Provided passage →
A preprint released this week tackles a question most open-weight releases ignore: how large do activations actually get inside the model, and why does it matter for deployment? Researchers measured maximum activation magnitudes across 27 checkpoints from 8 open families—Qwen, Gemma, LLaMA, Mistral, and others—using a unified 5,000-sample corpus and identical hooks at every layer. They found that global maxima span nearly four orders of magnitude at comparable parameter counts. Gemma3-27B-it reaches roughly 700,000, while Qwen3.5 and MoE checkpoints stay in the hundreds to low thousands. That range matters because activation magnitude is a first-order constraint for INT8 quantization, activation scaling, and stable inference—yet most model cards never report it.

Exercise tasks →
#1 Can you sum up the passage on activation magnitudes in two sentences?
#2 Does the passage on activation magnitudes support each of these statements? Answer yes or no for each, quoting the words of the passage that decide it. (a) The study covered 27 checkpoints drawn from 8 open families. (b) MoE checkpoints showed the largest activation magnitudes. (c) Most model cards report activation magnitude.
#3 Could you carry the passage on activation magnitudes forward from its last sentence?
The lines that come next can be left aside.

Data extracts →
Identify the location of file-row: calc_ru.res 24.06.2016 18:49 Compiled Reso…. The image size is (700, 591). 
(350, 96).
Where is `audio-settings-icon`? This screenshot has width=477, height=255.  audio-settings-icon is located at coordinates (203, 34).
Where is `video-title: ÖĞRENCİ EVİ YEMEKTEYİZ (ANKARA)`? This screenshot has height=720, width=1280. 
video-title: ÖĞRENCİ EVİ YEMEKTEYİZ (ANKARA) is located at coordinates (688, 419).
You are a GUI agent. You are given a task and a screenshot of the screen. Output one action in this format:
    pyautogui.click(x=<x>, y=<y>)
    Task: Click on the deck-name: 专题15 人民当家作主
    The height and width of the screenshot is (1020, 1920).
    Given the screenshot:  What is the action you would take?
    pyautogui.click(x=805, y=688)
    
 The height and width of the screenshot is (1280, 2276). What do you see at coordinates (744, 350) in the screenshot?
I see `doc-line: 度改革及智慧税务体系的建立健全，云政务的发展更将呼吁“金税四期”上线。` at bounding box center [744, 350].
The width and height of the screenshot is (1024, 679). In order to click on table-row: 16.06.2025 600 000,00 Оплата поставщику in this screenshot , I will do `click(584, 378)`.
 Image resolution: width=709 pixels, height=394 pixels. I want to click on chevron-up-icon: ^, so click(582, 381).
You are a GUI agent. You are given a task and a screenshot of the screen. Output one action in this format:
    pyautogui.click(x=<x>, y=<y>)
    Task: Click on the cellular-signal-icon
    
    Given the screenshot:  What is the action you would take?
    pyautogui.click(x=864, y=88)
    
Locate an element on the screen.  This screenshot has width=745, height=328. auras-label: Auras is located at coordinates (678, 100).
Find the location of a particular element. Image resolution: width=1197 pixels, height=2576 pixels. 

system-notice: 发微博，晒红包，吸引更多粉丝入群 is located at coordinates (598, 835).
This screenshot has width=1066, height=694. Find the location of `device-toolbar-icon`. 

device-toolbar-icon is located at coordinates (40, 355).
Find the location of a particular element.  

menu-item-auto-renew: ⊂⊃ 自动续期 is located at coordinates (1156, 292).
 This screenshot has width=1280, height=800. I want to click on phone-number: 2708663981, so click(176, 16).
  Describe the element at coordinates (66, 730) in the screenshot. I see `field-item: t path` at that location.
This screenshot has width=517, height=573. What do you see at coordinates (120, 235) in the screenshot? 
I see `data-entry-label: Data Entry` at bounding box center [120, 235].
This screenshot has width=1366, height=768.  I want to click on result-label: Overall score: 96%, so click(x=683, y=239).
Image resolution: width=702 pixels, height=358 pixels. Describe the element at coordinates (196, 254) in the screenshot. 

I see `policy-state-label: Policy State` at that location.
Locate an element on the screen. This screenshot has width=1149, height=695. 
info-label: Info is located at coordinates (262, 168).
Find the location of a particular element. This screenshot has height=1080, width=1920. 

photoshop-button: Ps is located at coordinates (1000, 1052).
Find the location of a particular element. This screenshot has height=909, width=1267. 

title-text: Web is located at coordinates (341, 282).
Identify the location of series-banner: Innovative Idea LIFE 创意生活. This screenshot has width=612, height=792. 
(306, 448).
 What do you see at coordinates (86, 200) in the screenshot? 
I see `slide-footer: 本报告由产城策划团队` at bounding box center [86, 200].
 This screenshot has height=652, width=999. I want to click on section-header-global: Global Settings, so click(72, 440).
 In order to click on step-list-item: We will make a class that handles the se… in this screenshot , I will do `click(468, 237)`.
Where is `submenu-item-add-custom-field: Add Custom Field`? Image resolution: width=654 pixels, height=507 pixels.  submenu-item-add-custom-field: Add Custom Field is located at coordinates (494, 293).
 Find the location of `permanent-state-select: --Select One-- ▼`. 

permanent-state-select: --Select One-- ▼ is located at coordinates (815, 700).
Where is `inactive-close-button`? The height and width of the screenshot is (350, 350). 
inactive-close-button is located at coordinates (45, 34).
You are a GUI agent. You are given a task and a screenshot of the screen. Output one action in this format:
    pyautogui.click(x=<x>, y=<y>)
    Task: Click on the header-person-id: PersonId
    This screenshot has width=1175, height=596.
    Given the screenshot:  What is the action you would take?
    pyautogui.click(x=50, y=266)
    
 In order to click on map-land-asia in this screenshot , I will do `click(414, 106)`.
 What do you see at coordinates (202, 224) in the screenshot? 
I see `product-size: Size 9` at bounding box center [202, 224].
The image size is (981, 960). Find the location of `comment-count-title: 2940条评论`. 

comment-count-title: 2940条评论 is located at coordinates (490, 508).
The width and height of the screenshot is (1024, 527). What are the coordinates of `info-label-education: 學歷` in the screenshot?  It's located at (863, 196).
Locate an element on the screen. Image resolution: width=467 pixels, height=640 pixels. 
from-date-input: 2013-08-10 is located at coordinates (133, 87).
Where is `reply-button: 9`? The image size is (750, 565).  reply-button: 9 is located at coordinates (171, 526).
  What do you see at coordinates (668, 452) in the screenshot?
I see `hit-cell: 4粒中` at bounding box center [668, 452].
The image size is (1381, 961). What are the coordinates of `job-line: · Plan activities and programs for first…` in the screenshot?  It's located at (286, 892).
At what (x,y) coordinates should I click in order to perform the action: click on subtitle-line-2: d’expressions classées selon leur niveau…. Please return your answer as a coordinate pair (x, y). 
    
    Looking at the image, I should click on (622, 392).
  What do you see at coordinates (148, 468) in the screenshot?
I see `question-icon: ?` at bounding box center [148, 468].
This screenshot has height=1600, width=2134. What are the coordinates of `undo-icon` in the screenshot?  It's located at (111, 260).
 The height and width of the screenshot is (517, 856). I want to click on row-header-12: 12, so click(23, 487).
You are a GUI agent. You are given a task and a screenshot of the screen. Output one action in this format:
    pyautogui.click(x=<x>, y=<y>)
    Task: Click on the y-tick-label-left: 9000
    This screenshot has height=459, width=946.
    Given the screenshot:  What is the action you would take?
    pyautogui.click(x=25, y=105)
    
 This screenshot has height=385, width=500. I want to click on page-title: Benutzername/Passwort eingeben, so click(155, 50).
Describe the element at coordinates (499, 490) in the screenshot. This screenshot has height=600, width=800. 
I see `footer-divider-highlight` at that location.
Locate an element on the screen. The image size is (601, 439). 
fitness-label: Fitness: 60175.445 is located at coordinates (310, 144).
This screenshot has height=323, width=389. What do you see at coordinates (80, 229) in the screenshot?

Activity answers →
#1 A preprint measured maximum activation magnitudes across 27 checkpoints from 8 open families using a unified 5,000-sample corpus and identical hooks at every layer. It found that global maxima span nearly four orders of magnitude at comparable parameter counts, from roughly 700,000 in Gemma3-27B-it to the hundreds or low thousands in Qwen3.5 and MoE checkpoints, a range that matters because activation magnitude is a first-order constraint for INT8 quantization, activation scaling, and stable inference, yet most model cards never report it.

#2
(a) Yes: "27 checkpoints from 8 open families"
(b) No: "Qwen3.5 and MoE checkpoints stay in the hundreds to low thousands"
(c) No: "yet most model cards never report it"

#3
The study breaks the assumption that bigger models automatically mean bigger activations. Cross-family and cross-generation comparisons show no simple monotonic scaling. MoE checkpoints exhibit 14.0–23.4× lower peaks than matched-scale dense counterparts, and in 22 of 24 checkpoints the residual stream—not attention or MLP blocks—carries the global maximum. The authors ran a lightweight INT8 sanity check and confirmed that measured maxima co-vary with low-bit reconstruction error when you pick activation scales based on those peaks. In other words, if you quantize a model without knowing its actual activation range, you're guessing.
Measurement pipeline and implications
Prior work characterized outlier features on pre-2024 LLaMA-style models, and the downstream quantization stack inherited that picture without revisiting it for the post-LLaMA open-model boom. The new study argues that maximum activation magnitude is a model property tied to family, architecture, and training stage—not a simple byproduct of size—and should be measured and reported alongside any open-weight release before low-bit deployment. The code and measurement pipeline are publicly available on GitHub (clx1415926/Max_act_llm), so practitioners can run the same checks on new releases. The preprint is available at arXiv:2605.15572.